● Your goal: Arrange every one of the records below as a Markdown table with two columns, No. and Record, giving each line its own numbered row and leaving out blank lines.

-- -- --

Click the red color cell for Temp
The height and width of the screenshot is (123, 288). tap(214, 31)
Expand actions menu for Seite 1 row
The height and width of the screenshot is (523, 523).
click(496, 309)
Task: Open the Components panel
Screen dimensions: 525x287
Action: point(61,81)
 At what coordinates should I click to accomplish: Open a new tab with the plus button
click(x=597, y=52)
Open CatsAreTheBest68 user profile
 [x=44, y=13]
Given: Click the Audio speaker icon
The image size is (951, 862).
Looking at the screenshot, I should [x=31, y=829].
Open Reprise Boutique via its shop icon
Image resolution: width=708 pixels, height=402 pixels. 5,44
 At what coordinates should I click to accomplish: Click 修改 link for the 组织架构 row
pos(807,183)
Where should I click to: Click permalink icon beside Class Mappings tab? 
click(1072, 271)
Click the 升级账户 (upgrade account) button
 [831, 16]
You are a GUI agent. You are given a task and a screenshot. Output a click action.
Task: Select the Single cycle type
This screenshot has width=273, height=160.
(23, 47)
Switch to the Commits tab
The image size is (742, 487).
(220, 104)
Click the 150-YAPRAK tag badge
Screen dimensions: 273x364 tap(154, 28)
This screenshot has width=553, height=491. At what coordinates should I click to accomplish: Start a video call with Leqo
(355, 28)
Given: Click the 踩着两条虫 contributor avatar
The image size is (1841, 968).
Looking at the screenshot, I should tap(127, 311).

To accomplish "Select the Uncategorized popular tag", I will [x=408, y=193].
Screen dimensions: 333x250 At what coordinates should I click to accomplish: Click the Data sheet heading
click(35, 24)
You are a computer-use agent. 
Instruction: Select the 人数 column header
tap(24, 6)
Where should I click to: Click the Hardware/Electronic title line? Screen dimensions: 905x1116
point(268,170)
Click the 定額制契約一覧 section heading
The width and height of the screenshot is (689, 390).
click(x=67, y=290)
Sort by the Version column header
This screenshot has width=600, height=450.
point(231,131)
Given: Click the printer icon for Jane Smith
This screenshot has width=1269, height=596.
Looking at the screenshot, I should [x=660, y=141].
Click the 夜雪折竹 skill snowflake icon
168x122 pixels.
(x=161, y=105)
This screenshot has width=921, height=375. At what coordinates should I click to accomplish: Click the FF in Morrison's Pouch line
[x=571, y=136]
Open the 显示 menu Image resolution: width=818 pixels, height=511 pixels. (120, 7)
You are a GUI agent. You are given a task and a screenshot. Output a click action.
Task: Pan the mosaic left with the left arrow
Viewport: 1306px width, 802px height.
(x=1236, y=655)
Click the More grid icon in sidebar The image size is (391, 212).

-- -- --

● Answer in full:
| No. | Record |
|---|---|
| 1 | Click the red color cell for Temp |
| 2 | The height and width of the screenshot is (123, 288). tap(214, 31) |
| 3 | Expand actions menu for Seite 1 row |
| 4 | The height and width of the screenshot is (523, 523). |
| 5 | click(496, 309) |
| 6 | Task: Open the Components panel |
| 7 | Screen dimensions: 525x287 |
| 8 | Action: point(61,81) |
| 9 |  At what coordinates should I click to accomplish: Open a new tab with the plus button |
| 10 | click(x=597, y=52) |
| 11 | Open CatsAreTheBest68 user profile |
| 12 |  [x=44, y=13] |
| 13 | Given: Click the Audio speaker icon |
| 14 | The image size is (951, 862). |
| 15 | Looking at the screenshot, I should [x=31, y=829]. |
| 16 | Open Reprise Boutique via its shop icon |
| 17 | Image resolution: width=708 pixels, height=402 pixels. 5,44 |
| 18 |  At what coordinates should I click to accomplish: Click 修改 link for the 组织架构 row |
| 19 | pos(807,183) |
| 20 | Where should I click to: Click permalink icon beside Class Mappings tab?  |
| 21 | click(1072, 271) |
| 22 | Click the 升级账户 (upgrade account) button |
| 23 |  [831, 16] |
| 24 | You are a GUI agent. You are given a task and a screenshot. Output a click action. |
| 25 | Task: Select the Single cycle type |
| 26 | This screenshot has width=273, height=160. |
| 27 | (23, 47) |
| 28 | Switch to the Commits tab |
| 29 | The image size is (742, 487). |
| 30 | (220, 104) |
| 31 | Click the 150-YAPRAK tag badge |
| 32 | Screen dimensions: 273x364 tap(154, 28) |
| 33 | This screenshot has width=553, height=491. At what coordinates should I click to accomplish: Start a video call with Leqo |
| 34 | (355, 28) |
| 35 | Given: Click the 踩着两条虫 contributor avatar |
| 36 | The image size is (1841, 968). |
| 37 | Looking at the screenshot, I should tap(127, 311). |
| 38 | To accomplish "Select the Uncategorized popular tag", I will [x=408, y=193]. |
| 39 | Screen dimensions: 333x250 At what coordinates should I click to accomplish: Click the Data sheet heading |
| 40 | click(35, 24) |
| 41 | You are a computer-use agent.  |
| 42 | Instruction: Select the 人数 column header |
| 43 | tap(24, 6) |
| 44 | Where should I click to: Click the Hardware/Electronic title line? Screen dimensions: 905x1116 |
| 45 | point(268,170) |
| 46 | Click the 定額制契約一覧 section heading |
| 47 | The width and height of the screenshot is (689, 390). |
| 48 | click(x=67, y=290) |
| 49 | Sort by the Version column header |
| 50 | This screenshot has width=600, height=450. |
| 51 | point(231,131) |
| 52 | Given: Click the printer icon for Jane Smith |
| 53 | This screenshot has width=1269, height=596. |
| 54 | Looking at the screenshot, I should [x=660, y=141]. |
| 55 | Click the 夜雪折竹 skill snowflake icon |
| 56 | 168x122 pixels. |
| 57 | (x=161, y=105) |
| 58 | This screenshot has width=921, height=375. At what coordinates should I click to accomplish: Click the FF in Morrison's Pouch line |
| 59 | [x=571, y=136] |
| 60 | Open the 显示 menu Image resolution: width=818 pixels, height=511 pixels. (120, 7) |
| 61 | You are a GUI agent. You are given a task and a screenshot. Output a click action. |
| 62 | Task: Pan the mosaic left with the left arrow |
| 63 | Viewport: 1306px width, 802px height. |
| 64 | (x=1236, y=655) |
| 65 | Click the More grid icon in sidebar The image size is (391, 212). |